Cet enseignement se structure en deux thèmes abordés sous forme de cours,TD et TP en salle informatique : 1/ Évolution des génomes : mécanismes moléculaires impliqués dans l'évolution de la structure et du contenu des génomes (duplications de génomes et de segments, ohnologues, familles de protéines, implication des éléments mobiles, origine des introns.) ; méthodes d’études (cartographie comparée, analyse de synténie, analyse comparative de séquences de génomes complets). 2/Phylogénie moléculaire : Origine de la phylogénie et concepts de bases en phylogénie moléculaire ; Caractéristiques des arbres (topologie, enracinement) ; Premières phylogénies moléculaires (horloge moléculaire, choix de l'ARNr, arbre du vivant). Règles de reconstruction des arbres : choix des séquences, alignement multiple de séquences et méthodes de reconstruction d'arbres phylogénétiques ; Estimation de la robustesse d'un arbre ; Applications et limites de la phylogénie. L'UE est évaluée par plusieurs travaux en continu (30%) et par un examen terminal écrit (70%).

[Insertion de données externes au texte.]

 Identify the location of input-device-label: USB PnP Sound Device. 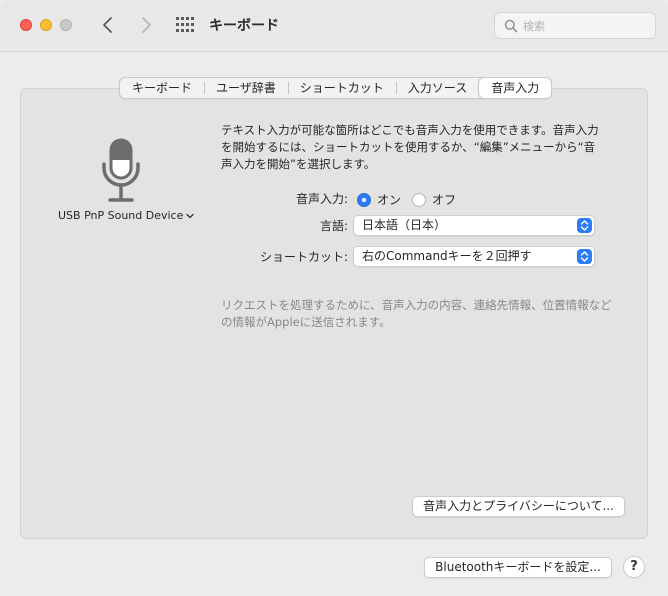
(121, 216).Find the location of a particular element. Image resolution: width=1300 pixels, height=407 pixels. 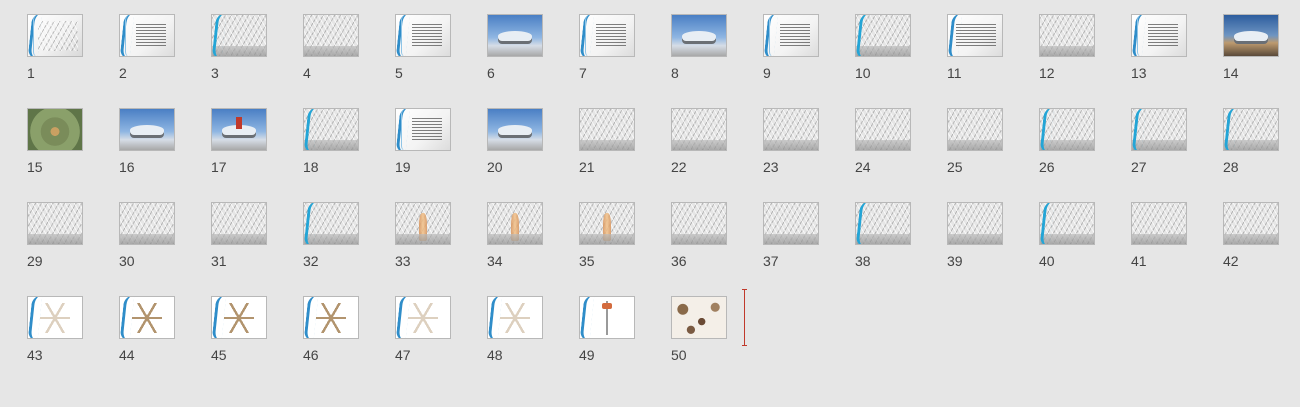

slide-thumbnail-5: 5 is located at coordinates (423, 48).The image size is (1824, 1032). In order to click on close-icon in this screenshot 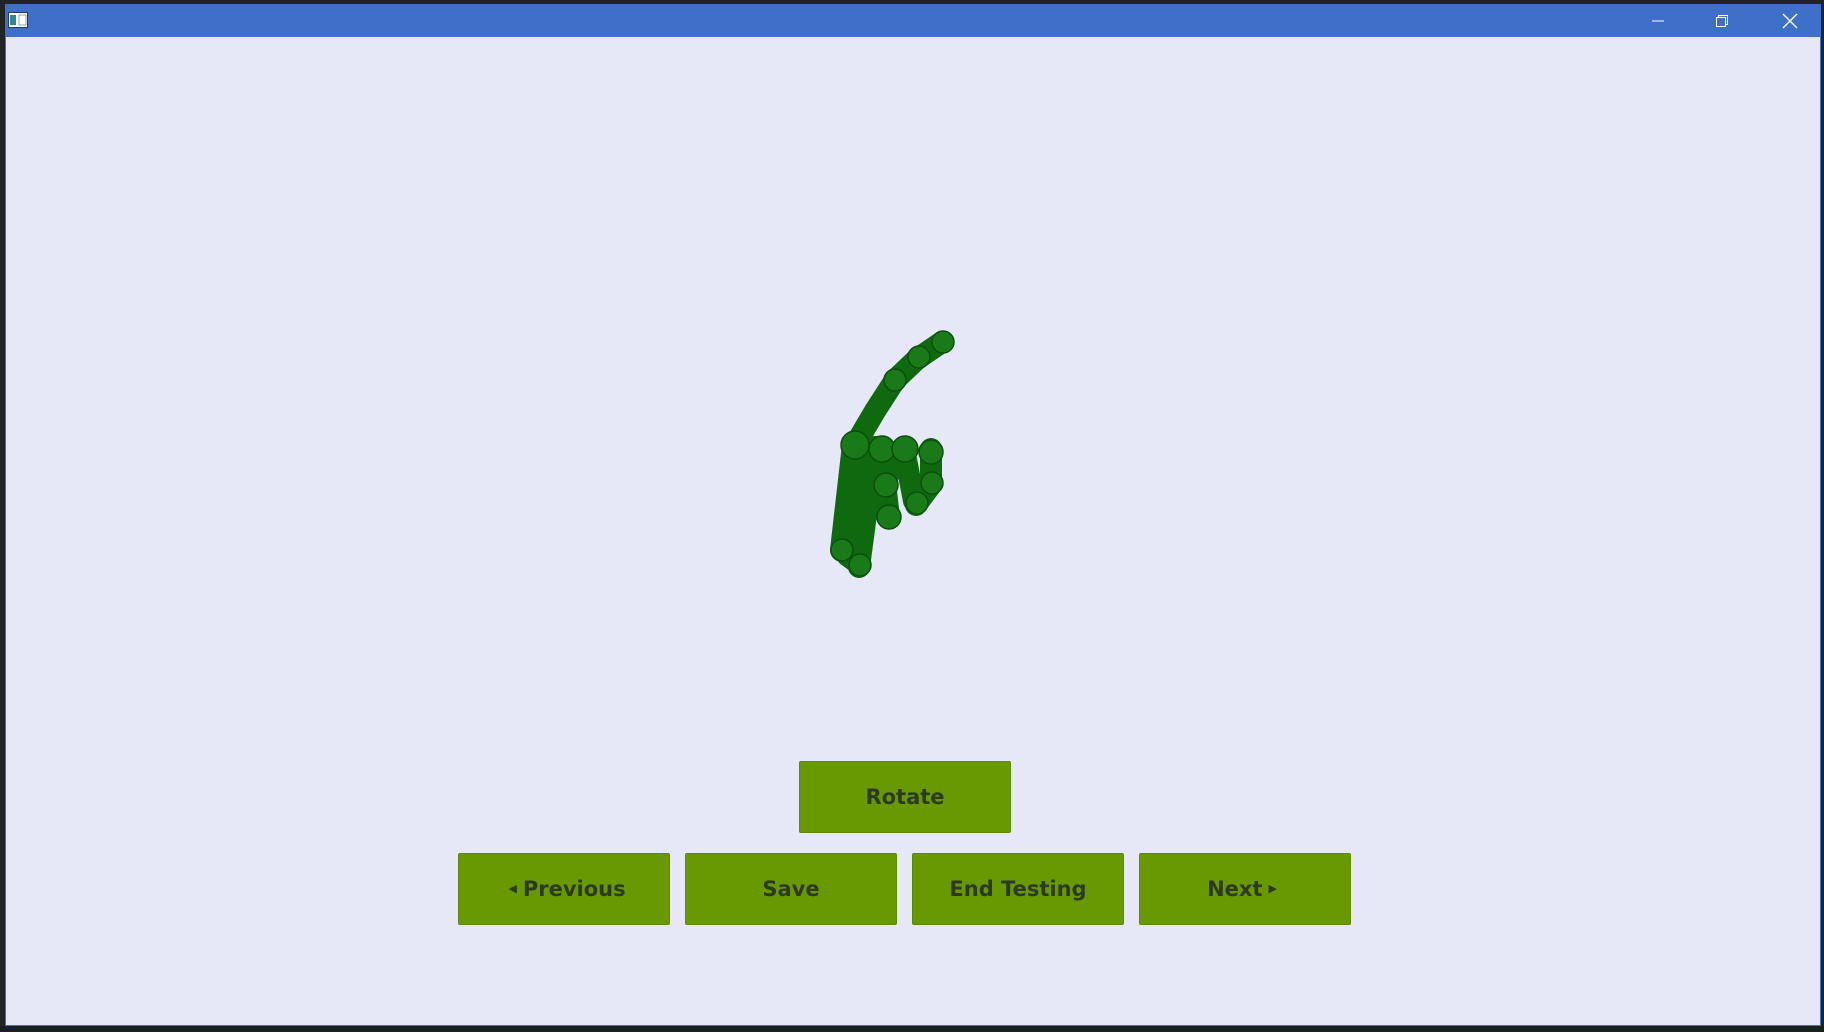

Série de quatre UE intitulées "Connaissance de l'Entreprise et Insertion Professionnelle [1-4]" à chaque semestre du master. Elles sont dédiées à la préparation des démarches professionnelles.

  • L'UE CEIP1 du M1S1 (10h TD + travail personnel; 1 CE)  accompagne la recherche du stage de M1 et prépare dans le même temps à l'alternance et aux démarches pour obtenir son contrat d'apprentissage en M2 : découverte du domaine professionnel et des carrières en bioinformatique; gestion et démarche qualité de sa recherche de stage M1 et de mission en M2, présentation des démarches à l'international, formalisation et conventionnement des propositions; travail aux outils écrits, présentation de son parcours (CV) et expression de ses motivations (LM); présentations et retour d'expérience par les étudiants du M2; présentation des propositions de stage et missions proposées par les partenaires. Après une phase collective, les étudiants sont accompagnés individuellement durant tout le processus (d'octobre à janvier) selon leurs souhaits scientifiques et géographiques. L'évaluation (1 CE) est réalisée sur la base de la qualité de l'implication personnelle et des documents finaux produits. 
  • L'UE CEIP2 du M1S2 (12h TD + travail personnel; 1 CE) prépare à la communication et veille scientifiques : veille scientifique (outils de recherche avancée (MeSH) et de gestion bibliographique (format bibTeX, gestionnaire de références), rédaction de documents scientifiques (méthodes et outils avancés, maitrise des styles et LaTex), présentation orale de son travail. L'évaluation (1 CE) est réalisée sur la base des productions personnelles demandées (canevas du rapport écrit et présentation orale du projet de stage).